Todos pasaron a observar al muerto y a rezar, rutinariamente, un padrenuestro, un avemaría, que jamás he aprendido, y no sé que letanías más. Yo esperaba fuera, fascinado por la capacidad del personal de mirar al muerto. Esta fascinación llegó a un punto álgido cuando, más tarde,  una de las parejas jóvenes, decidido aislarse en el sofá frente al muerto, en la salita anexa, mirando fijamente, a lo que suponía debía de ser el cadáver. 
Mi madre se acercó a mí. Había estado pendiente, todo el tiempo, de mi comportamiento. Ella, tan orgullosa de sus hijos, a sus ochenta y siete años. Ignoro como es capaz de venir a estos lugares, estando ya tan cerca de ser la protagonista. Es una incógnita como voy a llevar la muerte de mi madre en los que se refiere a la tramitación de este paripé. 

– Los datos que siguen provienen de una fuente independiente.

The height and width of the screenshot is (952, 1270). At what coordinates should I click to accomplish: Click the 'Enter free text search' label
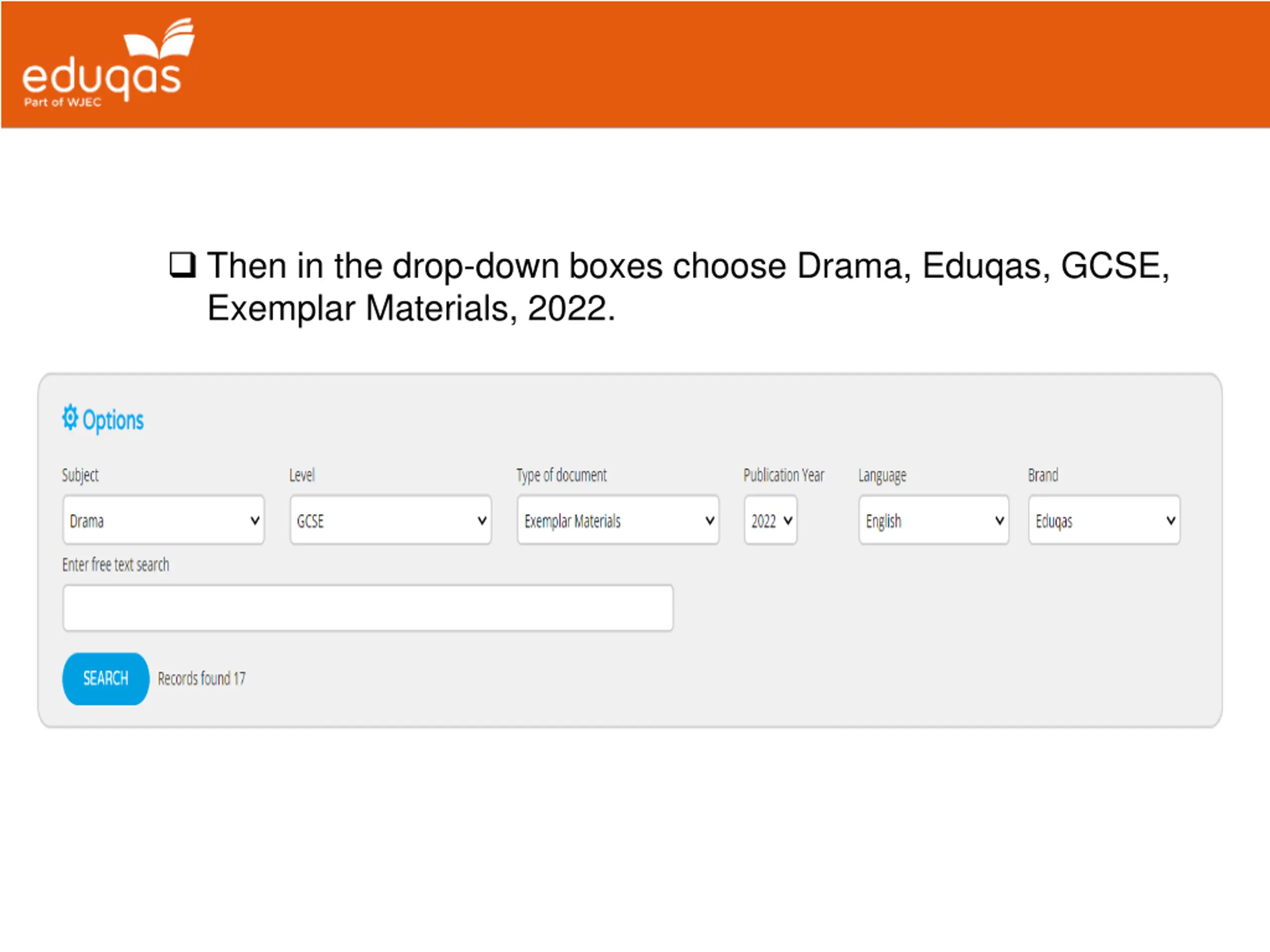point(116,565)
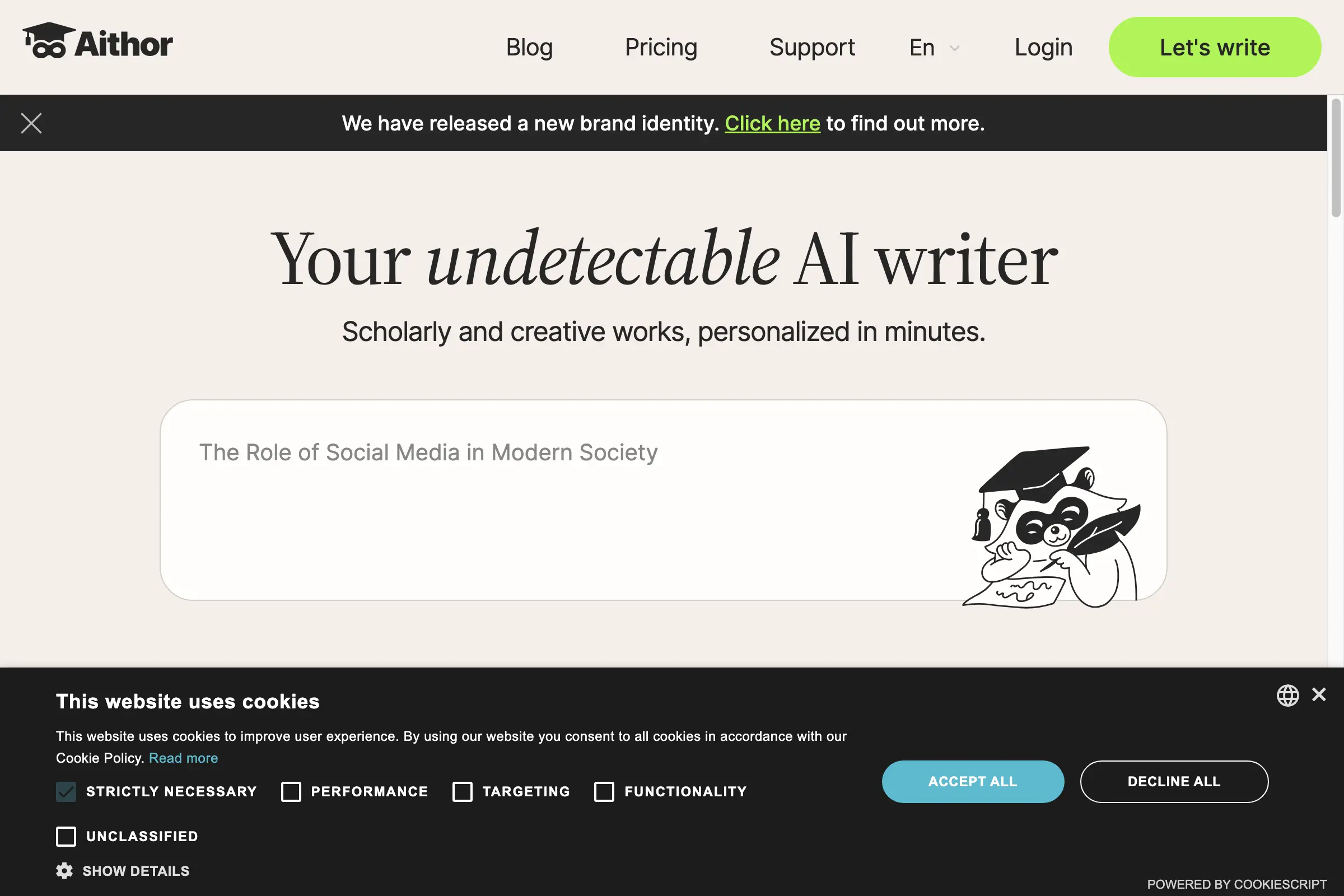Open the En language dropdown

click(x=934, y=47)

Mi madre, va y me dice que cómo han dejado a mi tío, que no parece él. La paro en seco. Pues hijo, me responde ella. Que no mamá, que no quiero hablar de muertos, la insisto, quédate con tus absurdas cavilaciones para ti sola, no tengo la más remotas ganas de saber nada sobre el muerto en esos aspectos. Creo que la espanté. 
Bueno, ya ha oscurecido, creo que me voy a ir yendo, pienso. Me quiero ir de allí. No me fue difícil, creo que todo el mundo entiende que te vayas, a fin de cuentas, si no hubiera venido, tampoco hubiera pasado nada. Hasta a mi madre, que debe de considerar que ya he estado el tiempo suficiente, le parece adecuado que me pire. Me voy despidiendo de mi tía, mi primo, mi prima y, de nadie más. Les doy la espalda, les dejo en la salita en la que aparece en un letrero digital el nombre y los apellidos de mi tío, una nomenclatura de algo que ya no existe. 
Mi muerto es mío, mis recónditos recuerdos sobre mi tío son sólo míos, mis experiencias con él, mis pensamientos sobre él, me pertenecen, y me los llevo de allí conmigo, sobre todo el tremendo parecido físico con mi abuelo. 
En la calle, entre vivos que te miran con timidez. parece mentira, todos con experiencias similares, todos con el mismo destino, todos con la misma información y somos herméticos los unos con los otros. Miradas de recelo en la noche, si te acercas a alguien para solicitar indicaciones para salir de ese barrio de muertos, te miran con precaución. Jaja, y ¿queremos un paraíso?
Me subo a mi coche de alquiler, destino lo de siempre, lo conocido, tan reconfortante. Me voy con mi pie derecho, su lateral externo dormido, sin ganas de ir al médico, ya que no me molesta, no me duele, porque me aterra que me diga que es el inicio de una esclerosis múltiple progresiva.